This work proposes a lightweight and efficient EGM-YOLOv8 model for accurate ship detection. Firstly, the compact and effective ECA module is incorporated into the C2f module for multi-level feature extraction, achieving enhanced feature extraction capability. Secondly, in the neck, we combine the lightweight GELAN with PANet to construct a more lightweight and efficient neck network, which can better integrate ship-related features at different levels, ensuring maximal retention of global ship feature information, and further improving the accuracy of ship detection. Additionally, we introduce an accurate minimum distance loss function based on ship geometric features, MPDIoU, which optimizes the gradient gain allocation strategy, enabling the model to achieve an effective balance of various targets in the training process, improving the generalization potential of the model, achieving accelerated convergence, and delivering improved regression accuracy. Finally, on the Seaships dataset, EGM-YOLOv8 is compared with other models such as Faster-RCNN, YOLOv6, YOLOv7, TPH-YOLOv5, and TPH-YOLOv5++ to appraise its recognition accuracy and overall effectiveness. Results from the experiments confirm that EGM-YOLOv8 significantly outshines these methods in ship detection tasks. Compared to YOLOv8, it improves recall by 1.13%, mAP@0.5:0.95 by 0.47%, cuts the parameter count by 13.57% while reducing computational cost by 11.05%, saving computational resources and hardware consumption. In subsequent studies, we plan to explore more efficient backbone networks and even lighter detection head networks to enhance the model’s robustness to data noise. Techniques such as quantization, pruning, and knowledge distillation will also be considered to compress the model’s parameters while maintaining its performance.

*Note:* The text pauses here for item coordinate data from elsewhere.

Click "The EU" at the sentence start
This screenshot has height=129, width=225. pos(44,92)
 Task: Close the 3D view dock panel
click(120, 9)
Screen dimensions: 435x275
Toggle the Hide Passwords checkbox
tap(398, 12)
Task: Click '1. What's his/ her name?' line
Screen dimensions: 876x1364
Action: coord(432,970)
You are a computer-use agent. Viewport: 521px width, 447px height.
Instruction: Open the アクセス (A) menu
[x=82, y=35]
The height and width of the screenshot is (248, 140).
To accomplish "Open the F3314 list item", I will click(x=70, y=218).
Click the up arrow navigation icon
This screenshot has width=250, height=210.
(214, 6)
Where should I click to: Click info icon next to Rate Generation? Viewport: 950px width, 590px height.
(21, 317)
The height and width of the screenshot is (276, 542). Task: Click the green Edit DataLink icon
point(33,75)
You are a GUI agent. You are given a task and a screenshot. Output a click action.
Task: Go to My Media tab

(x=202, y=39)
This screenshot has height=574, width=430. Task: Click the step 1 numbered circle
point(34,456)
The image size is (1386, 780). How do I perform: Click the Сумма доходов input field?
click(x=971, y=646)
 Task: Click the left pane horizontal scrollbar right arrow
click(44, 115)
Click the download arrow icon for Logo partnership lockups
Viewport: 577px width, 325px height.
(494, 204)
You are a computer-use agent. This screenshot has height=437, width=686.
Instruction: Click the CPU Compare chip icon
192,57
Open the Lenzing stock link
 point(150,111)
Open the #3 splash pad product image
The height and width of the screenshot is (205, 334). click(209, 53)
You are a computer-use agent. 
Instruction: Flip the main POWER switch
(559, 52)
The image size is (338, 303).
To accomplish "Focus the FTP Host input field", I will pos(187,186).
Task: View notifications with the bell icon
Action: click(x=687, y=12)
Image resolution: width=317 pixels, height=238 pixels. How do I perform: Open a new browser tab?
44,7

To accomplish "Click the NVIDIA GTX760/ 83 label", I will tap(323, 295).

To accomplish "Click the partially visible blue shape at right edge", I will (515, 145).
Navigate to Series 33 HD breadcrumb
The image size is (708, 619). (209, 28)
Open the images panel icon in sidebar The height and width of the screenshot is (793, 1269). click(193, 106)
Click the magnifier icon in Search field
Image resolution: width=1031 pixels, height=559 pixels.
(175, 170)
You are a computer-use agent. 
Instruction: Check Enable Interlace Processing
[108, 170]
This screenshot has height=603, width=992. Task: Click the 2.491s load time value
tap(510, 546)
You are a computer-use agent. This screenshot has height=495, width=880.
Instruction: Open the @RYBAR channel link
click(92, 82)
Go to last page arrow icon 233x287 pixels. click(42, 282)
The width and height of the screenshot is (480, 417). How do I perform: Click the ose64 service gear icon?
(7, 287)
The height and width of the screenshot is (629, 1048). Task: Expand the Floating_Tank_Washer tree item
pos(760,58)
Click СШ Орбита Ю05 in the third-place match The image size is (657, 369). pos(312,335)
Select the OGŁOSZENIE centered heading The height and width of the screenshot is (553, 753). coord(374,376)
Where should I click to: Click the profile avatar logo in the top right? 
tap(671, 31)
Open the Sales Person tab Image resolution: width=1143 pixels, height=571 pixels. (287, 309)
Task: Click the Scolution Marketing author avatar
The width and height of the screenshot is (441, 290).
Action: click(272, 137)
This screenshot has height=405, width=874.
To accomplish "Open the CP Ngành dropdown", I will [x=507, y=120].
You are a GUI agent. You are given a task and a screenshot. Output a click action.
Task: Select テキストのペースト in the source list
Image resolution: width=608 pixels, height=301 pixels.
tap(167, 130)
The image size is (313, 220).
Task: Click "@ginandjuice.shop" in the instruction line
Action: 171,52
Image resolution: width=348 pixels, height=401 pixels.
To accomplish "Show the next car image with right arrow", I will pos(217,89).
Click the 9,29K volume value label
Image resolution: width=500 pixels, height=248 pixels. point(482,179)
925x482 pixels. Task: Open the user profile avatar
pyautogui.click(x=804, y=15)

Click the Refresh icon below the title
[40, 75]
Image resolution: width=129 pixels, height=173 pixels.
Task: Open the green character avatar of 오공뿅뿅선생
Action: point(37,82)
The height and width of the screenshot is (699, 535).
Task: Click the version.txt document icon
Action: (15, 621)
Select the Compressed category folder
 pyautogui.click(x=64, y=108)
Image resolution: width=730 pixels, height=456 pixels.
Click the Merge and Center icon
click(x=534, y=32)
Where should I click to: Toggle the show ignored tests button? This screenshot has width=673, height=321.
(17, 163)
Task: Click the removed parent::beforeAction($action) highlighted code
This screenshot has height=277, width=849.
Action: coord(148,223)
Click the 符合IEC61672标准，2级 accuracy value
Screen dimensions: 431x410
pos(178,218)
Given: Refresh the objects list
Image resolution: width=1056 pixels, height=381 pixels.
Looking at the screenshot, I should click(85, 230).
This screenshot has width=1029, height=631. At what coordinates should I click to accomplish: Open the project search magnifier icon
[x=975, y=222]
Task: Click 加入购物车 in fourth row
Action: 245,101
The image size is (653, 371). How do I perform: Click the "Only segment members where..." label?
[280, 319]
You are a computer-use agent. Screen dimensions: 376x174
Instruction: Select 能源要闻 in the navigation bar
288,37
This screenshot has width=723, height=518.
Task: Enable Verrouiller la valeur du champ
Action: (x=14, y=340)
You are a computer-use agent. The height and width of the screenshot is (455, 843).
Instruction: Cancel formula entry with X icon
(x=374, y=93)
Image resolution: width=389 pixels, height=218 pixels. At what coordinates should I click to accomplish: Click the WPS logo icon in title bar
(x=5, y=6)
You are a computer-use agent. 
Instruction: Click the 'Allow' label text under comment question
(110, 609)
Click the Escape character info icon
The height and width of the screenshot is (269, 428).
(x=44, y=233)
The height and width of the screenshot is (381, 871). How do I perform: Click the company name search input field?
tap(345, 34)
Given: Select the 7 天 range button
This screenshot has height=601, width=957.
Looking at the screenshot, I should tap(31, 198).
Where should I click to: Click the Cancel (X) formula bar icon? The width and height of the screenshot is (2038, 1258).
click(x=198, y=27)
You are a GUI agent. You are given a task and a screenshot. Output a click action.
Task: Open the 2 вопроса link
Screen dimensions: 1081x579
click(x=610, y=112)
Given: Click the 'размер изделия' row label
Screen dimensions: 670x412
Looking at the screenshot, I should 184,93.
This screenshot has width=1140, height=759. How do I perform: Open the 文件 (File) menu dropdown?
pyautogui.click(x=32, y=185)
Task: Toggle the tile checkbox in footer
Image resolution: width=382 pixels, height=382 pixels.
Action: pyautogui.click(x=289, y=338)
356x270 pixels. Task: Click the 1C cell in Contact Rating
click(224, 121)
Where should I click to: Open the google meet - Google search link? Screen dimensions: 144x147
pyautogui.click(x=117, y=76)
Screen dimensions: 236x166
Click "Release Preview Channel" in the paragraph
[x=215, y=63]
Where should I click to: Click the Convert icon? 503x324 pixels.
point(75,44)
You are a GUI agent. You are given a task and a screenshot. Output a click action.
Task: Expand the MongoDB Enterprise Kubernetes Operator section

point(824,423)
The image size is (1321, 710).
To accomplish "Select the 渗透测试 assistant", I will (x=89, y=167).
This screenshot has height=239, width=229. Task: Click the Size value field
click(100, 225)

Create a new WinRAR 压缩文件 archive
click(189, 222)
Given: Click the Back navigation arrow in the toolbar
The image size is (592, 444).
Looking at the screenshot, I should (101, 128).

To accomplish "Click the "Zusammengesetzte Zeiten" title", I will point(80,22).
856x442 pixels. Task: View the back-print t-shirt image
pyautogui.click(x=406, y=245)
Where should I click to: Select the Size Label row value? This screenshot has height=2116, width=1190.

Despite these contributions, this study has several limitations: (1) Limited Dataset Scope: The experiments were conducted on the Seaships and Mcships datasets, which focuses on near-shore vessel detection. The model’s performance in open-sea environments, adverse weather conditions, and high-density maritime traffic needs further validation. (2) Inference Speed Trade-off: While the model reduces parameter count and computational complexity, its inference speed is slightly slower than the original YOLOv8. This trade-off needs further optimization, especially for real-time edge deployments. (3) Generalization to Other Maritime Tasks: The study primarily addresses visible-light ship detection. Extending the approach to multimodal data (e.g., infrared or SAR images) could enhance robustness in diverse maritime conditions.

To further advance lightweight ship detection, future work will focus on: (1) Optimizing Inference Speed: Exploring efficient backbone networks and lighter detection heads to improve real-time performance on edge devices. (2) Model Compression Techniques: Applying quantization, pruning, and knowledge distillation to reduce model size while preserving accuracy. (3) Expanding Benchmarking Datasets: Evaluating the model on multiple maritime datasets to ensure robustness across different environmental conditions and vessel types. (4) Multimodal Fusion Strategies: Integrating radar, infrared, and visible-light data to improve detection accuracy in adverse weather and low-visibility conditions.

Author Contributions

Y.L.: Conceptualization, Methodology, Software, Experiments, Validation, Formal analysis, Writing—original draft, Writing—review & editing. S.W.: Supervision, Resources, Funding acquisition, Experiments, Writing—review & editing. All authors have read and agreed to the published version of the manuscript.

Funding

This research was supported by National Key R& D Program of China (2024YFB3908800), Cultivation Program for the Excellent Doctoral Dissertation of Dalian Maritime University (0034012401), Fundamental Research Funds for the Central Universities (3132023507), and Dalian High-Level Talent Innovation Program (2022RG02).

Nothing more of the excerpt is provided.